A livello settoriale, il 2022 ha visto al primo posto per numero di investimenti il comparto Ict, con il 27% delle operazioni totali, seguito dai beni e servizi industriali, 11%, e dal medicale, 10%.

A livello geografico la regione che ha totalizzato la gran parte delle operazioni è la Lombardia con il 44% del numero degli investimenti in Italia, seguita da Lazio (10%) ed Emilia Romagna (9%). Si sottolinea che il 53% del numero di investimenti ha riguardato imprese che non avevano mai ricevuto capitali dal private equity, per un ammontare pari al 63% del totale.

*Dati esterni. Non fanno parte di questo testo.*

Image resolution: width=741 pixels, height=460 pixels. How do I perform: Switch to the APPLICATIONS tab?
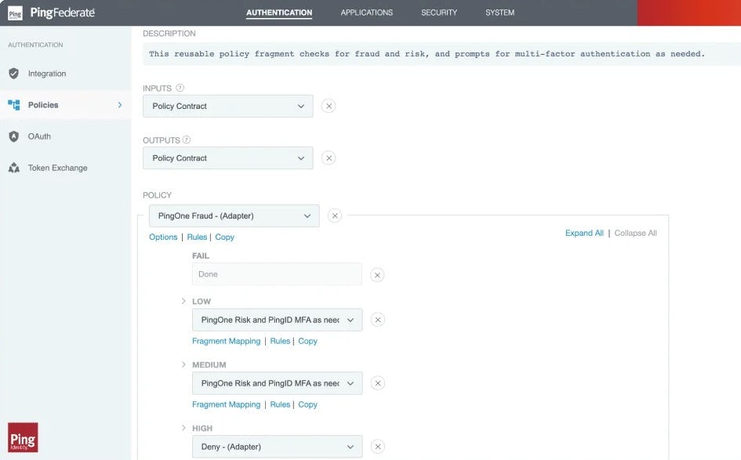pos(365,12)
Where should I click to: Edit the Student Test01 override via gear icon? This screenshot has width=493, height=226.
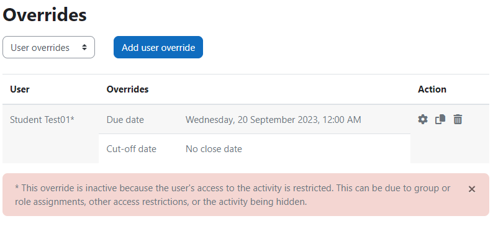coord(423,119)
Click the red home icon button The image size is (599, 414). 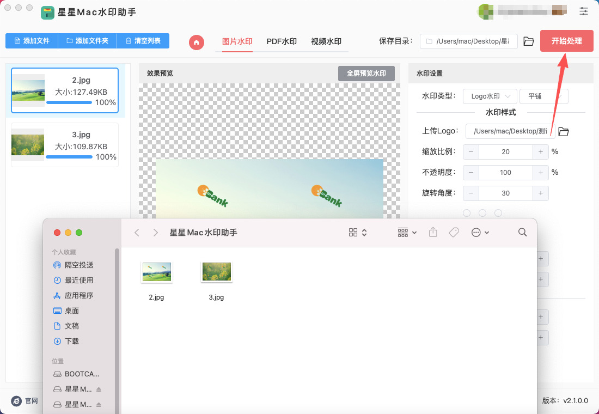click(x=197, y=42)
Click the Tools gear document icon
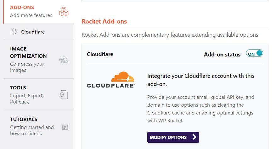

A quanto ammonta la raccolta

Se gli investimenti hanno toccato cifre mai raggiunte dal mercato italiano, la raccolta del settore nel 2022 è risultata statica: con 5,920 miliardi di euro (di cui 5.084 milioni raccolti sul mercato), si è registrata una crescita di solo il 3% rispetto ai 5,725 miliardi dell’anno precedente.

Gli operatori che hanno svolto attività di fundraising sono stati 49 (44 l’anno precedente). Il peso maggiore lo hanno dato i fondi domestici (55%), ma di poco. La componente estera, infatti, ha rappresentato il 45% dimostrando il sempre più interesse internazionale nei confronti del mercato italiano, ma anche la sempre meno attività degli operatori italiani.

A livello di fonti, il 18% della raccolta deriva da fondi pensione e casse di previdenza (890 milioni di euro), seguiti dalle assicurazioni (13%, 678 milioni) e dalle banche (9%, 448 milioni).

Disinvestimenti ed exit

Nel 2022 sono aumentati anche i disinvestimenti di ben il 63%: l’ammontare disinvestito al costo di acquisto delle partecipazioni è passato da 2.702 milioni del 2021 a 4.398 milioni di euro dell’anno scorso.

Il numero di exit è stato pari a 117, il 13% in più rispetto alle 104 del 2021. Il canale maggiormente utilizzato per i disinvestimenti è stato la vendita ad altri operatori di private equity, con un peso del 60% in termini di ammontare (2.651 milioni di euro) e del 40% in termini di numero (47).